A small girl first introduced the disease into the population. It spread rapidly in her compound and jumped to other compounds via the church and social visits. The sect members refused medical treatment and did not quarantine the sick and contagious members. While the World Health Organization (WHO) monitored the outbreak and kept records of who got sick and when, it did not record the dates of recovery or deaths of the infected people.

Of the 32 people who became infected during the epidemic, 30 were FTC members.

“It was clear from the WHO observations that there was strong transmission inside compounds and weaker ones across compounds,” Jaideep says.

Differentiating the communicable disease model from the noncommunicable disease model is the importance of social networks. Communicable diseases spread faster through people in closer proximity. For example, close family members of an infected small child would have a higher probability of contracting the disease than someone who lives in another compound or house.

Jaideep says the challenge is that making inferences about social networks is hard. There is a tendency for the inference mechanism to quickly “settle down” into one of a few possible network configurations. While he estimates that it will take about four to six months to overcome this “stickiness” of the inference mechanism, he has successfully obtained estimates using a few simplifications.

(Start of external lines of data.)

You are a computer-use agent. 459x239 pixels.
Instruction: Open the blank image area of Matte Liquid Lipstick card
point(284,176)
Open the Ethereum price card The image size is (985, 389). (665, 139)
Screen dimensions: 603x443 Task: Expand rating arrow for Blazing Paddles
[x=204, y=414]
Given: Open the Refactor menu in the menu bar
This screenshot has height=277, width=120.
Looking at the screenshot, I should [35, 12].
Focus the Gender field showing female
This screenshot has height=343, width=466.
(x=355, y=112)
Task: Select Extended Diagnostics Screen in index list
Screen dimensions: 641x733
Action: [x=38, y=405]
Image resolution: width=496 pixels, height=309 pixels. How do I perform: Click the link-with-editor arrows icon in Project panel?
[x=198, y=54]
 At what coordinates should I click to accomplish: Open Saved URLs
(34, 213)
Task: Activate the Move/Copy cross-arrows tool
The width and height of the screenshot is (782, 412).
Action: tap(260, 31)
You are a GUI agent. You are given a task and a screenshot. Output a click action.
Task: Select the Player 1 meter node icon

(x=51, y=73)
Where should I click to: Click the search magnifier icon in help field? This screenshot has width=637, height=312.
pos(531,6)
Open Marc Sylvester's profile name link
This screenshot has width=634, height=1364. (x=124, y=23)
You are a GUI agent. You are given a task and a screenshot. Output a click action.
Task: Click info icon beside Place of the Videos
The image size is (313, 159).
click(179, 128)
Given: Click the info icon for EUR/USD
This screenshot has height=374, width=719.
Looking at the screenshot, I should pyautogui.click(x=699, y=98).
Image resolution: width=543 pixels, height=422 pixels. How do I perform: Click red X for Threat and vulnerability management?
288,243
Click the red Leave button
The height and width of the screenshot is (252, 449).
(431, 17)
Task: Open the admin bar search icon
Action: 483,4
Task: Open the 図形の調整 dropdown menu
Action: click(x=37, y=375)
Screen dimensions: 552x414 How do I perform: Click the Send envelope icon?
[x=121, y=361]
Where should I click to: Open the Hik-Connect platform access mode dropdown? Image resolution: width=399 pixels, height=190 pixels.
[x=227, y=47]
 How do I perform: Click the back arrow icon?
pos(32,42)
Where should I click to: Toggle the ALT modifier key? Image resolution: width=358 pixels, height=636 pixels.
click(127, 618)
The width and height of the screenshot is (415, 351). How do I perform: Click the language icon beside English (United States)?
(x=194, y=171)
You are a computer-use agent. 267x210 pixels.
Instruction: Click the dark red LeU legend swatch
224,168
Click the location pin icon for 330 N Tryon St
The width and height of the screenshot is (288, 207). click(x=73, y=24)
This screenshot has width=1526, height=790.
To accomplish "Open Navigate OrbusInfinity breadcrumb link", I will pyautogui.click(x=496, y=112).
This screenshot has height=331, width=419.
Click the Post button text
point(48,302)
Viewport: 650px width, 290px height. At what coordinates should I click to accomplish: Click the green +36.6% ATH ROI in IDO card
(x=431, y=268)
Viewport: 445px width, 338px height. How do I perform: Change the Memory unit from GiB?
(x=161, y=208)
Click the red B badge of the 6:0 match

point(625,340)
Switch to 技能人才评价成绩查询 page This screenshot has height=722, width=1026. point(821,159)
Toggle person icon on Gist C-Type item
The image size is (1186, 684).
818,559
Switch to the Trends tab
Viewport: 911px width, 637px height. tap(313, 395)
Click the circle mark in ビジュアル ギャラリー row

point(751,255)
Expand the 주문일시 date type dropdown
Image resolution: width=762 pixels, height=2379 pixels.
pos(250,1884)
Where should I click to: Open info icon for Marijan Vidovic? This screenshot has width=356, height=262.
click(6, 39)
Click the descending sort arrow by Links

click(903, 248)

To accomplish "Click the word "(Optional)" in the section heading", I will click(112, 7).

One simplification is to assume a fully connected social network but allow the disease to progress through the population at two different rates, one for in-compound transmission and a smaller one across compounds. Using this approach he inferred the two transmission rates from observations and found the cross-compound transmission to be about four times slower.

A second simplification is to assume there exists only one transmission rate and explain the slower spread across compounds to fewer and unknown “strong” cross-compound social links. Using this second approach, he inferred the transmission rate as well as the cross-compound social links that existed.

Under both simplifications, he also inferred the chains of transmission, that is, the links in the social network along which the disease traveled, infecting people in its wake. Typically, chains of transmission are identified by painstaking contact tracing by epidemiologists.

Once these disease characterization parameters are inferred from data, they can be entered into conventional epidemic models that predict the evolution of the epidemic in the population and predict the number of people getting sick on a given day.

As of today, these inference techniques can work with incomplete observations. Using data from the first 40 days of the three-month epidemic, Jaideep was able to develop “true” characterizations.

”These preliminary results are useful and encouraging,” Jaideep says. “Within a few months we should be able to remove the simplifications and perform inferences with models which are even more reflective of the actual spread of the disease.”